#### EXERCISE
The response is to be the full listing, set down exactly.

════════════════════

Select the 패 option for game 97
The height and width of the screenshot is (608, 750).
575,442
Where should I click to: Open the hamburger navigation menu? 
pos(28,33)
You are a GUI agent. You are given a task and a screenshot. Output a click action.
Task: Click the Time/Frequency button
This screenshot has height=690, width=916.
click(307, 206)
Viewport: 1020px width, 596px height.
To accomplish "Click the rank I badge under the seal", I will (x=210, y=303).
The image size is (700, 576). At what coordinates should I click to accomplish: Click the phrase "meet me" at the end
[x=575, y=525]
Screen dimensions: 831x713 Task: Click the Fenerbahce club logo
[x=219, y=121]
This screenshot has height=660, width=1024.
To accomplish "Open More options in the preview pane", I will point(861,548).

════════════════════

#### EXERCISE RESPONSE
Select the 패 option for game 97
The height and width of the screenshot is (608, 750).
575,442
Where should I click to: Open the hamburger navigation menu? 
pos(28,33)
You are a GUI agent. You are given a task and a screenshot. Output a click action.
Task: Click the Time/Frequency button
This screenshot has height=690, width=916.
click(307, 206)
Viewport: 1020px width, 596px height.
To accomplish "Click the rank I badge under the seal", I will (x=210, y=303).
The image size is (700, 576). At what coordinates should I click to accomplish: Click the phrase "meet me" at the end
[x=575, y=525]
Screen dimensions: 831x713 Task: Click the Fenerbahce club logo
[x=219, y=121]
This screenshot has height=660, width=1024.
To accomplish "Open More options in the preview pane", I will point(861,548).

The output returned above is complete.